Single particle negative stain electron microscopy of 6D6 Fab fragment bound to EBOV GP (side view, left and top view, right). The GP and Fab are shown in grey and blue, respectively with the crystal structures shown as ribbon diagrams for reference.
The 2014-2016 Ebola virus disease (EVD) outbreak in West Africa caused by Ebola virus (EBOV) resulted in over 28,000 cases of EVD, but prior to 2013 more than 40% of all EVD cases were caused by other ebolavirus species. Thus, to combat future EVD outbreaks, antibody treatments that have pan-ebolavirus activity are needed.

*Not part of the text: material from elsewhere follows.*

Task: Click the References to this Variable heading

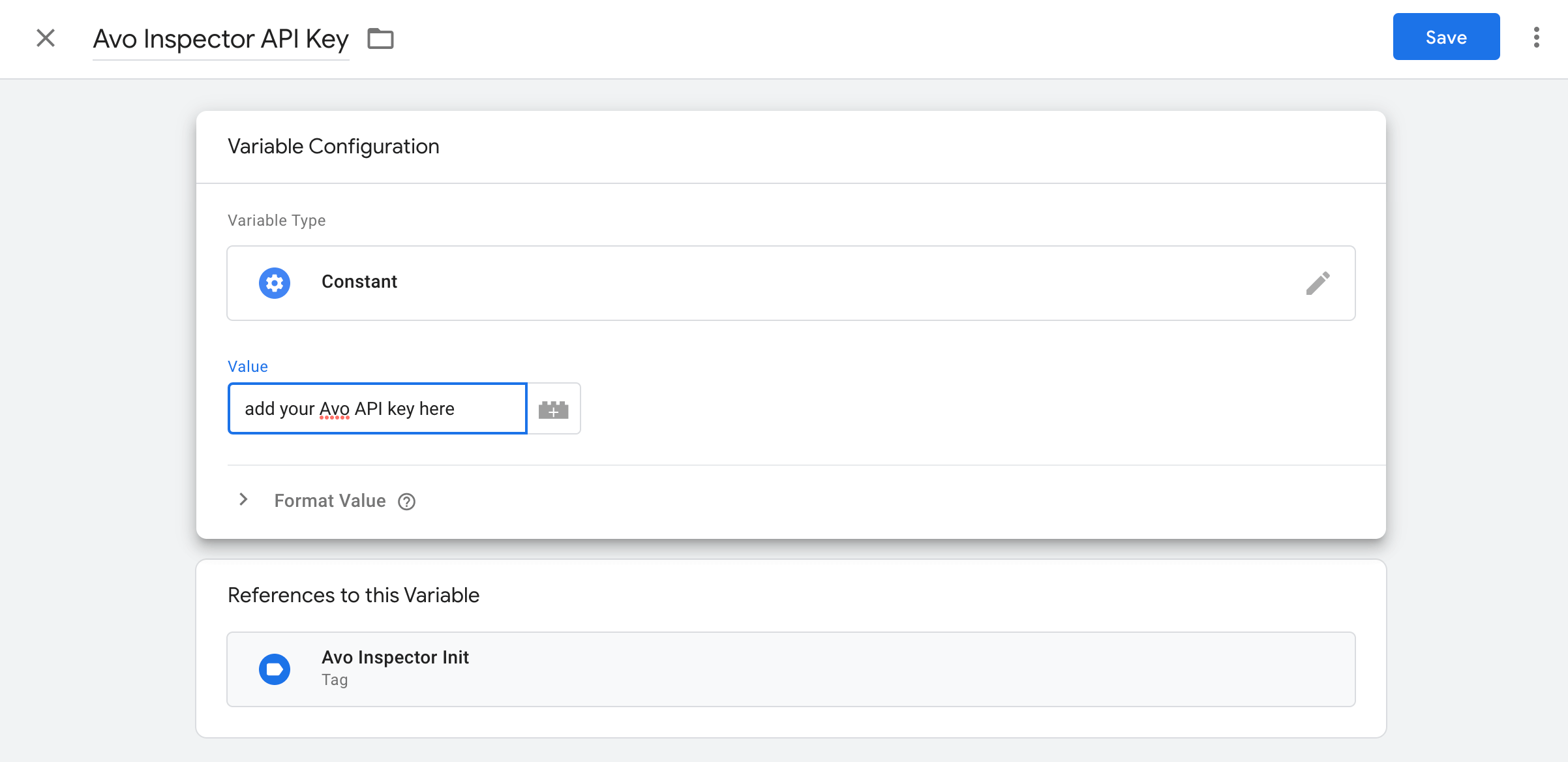Action: 353,594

The murine monoclonal antibody termed 6D6 neutralizes vesicular stomatitis virus (VSV) pseudotyped with glycoproteins (GP) from all five ebolavirus (Ebola virus (EBOV), Bundibugyo virus (BDBV) and Sudan virus (SUDV), Reston virus (RESTV) and Taï Forest (TAFV)) (see Furuyama et al. Scientific Reports). Milligan et al. describe the structural analysis of the 6D6 Fab domain alone and in complex with EBOV and BDBV GPs in a Journal of Infectious Diseases article that appeared on September 10, 2018.
The crystal structure of the 6D6 Fab domain indicated that the interface with GP is largely hydrophobic, whereas the complementarity determining region (CDR) H2 has two arginine residues that could participate in electrostatic interactions with GP. Single particle electron microscopy (EM) reconstructions of 6D6 Fab in complex with EBOV and BDBV GPs allowed the first side-by-side comparison of a pan-ebolavirus antibody bound to different GPs.
Both BDBV and EBOV have similar patterns of interaction with 6D6 that involve hydrophobic and electrostatic components, as predicted from the crystal structure. The 6D6 footprint completely covers the internal fusion loop (IFL) and closely resembles that of the pan-ebolavirus antibody ADI-15878 characterized by West et al. The angle of approach for both 6D6 and ADI-15878 are highly similar. However, the 6D6 footprint differs from previously described antibodies: the macaque-derived, broadly cross-reactive CA45 and the human-derived, EBOV- and BDBV-specific ADI-15946, which both bind the base and stem of the IFL. Meanwhile, the epitope for the EBOV-specific antibody mAb100 lies in the general area of the IFL, but its binding site is situated lower on the GP and does not completely bury the IFL. Together, these results suggest that the higher position and recognition of the IFL itself are key factors that confer broad neutralization activity.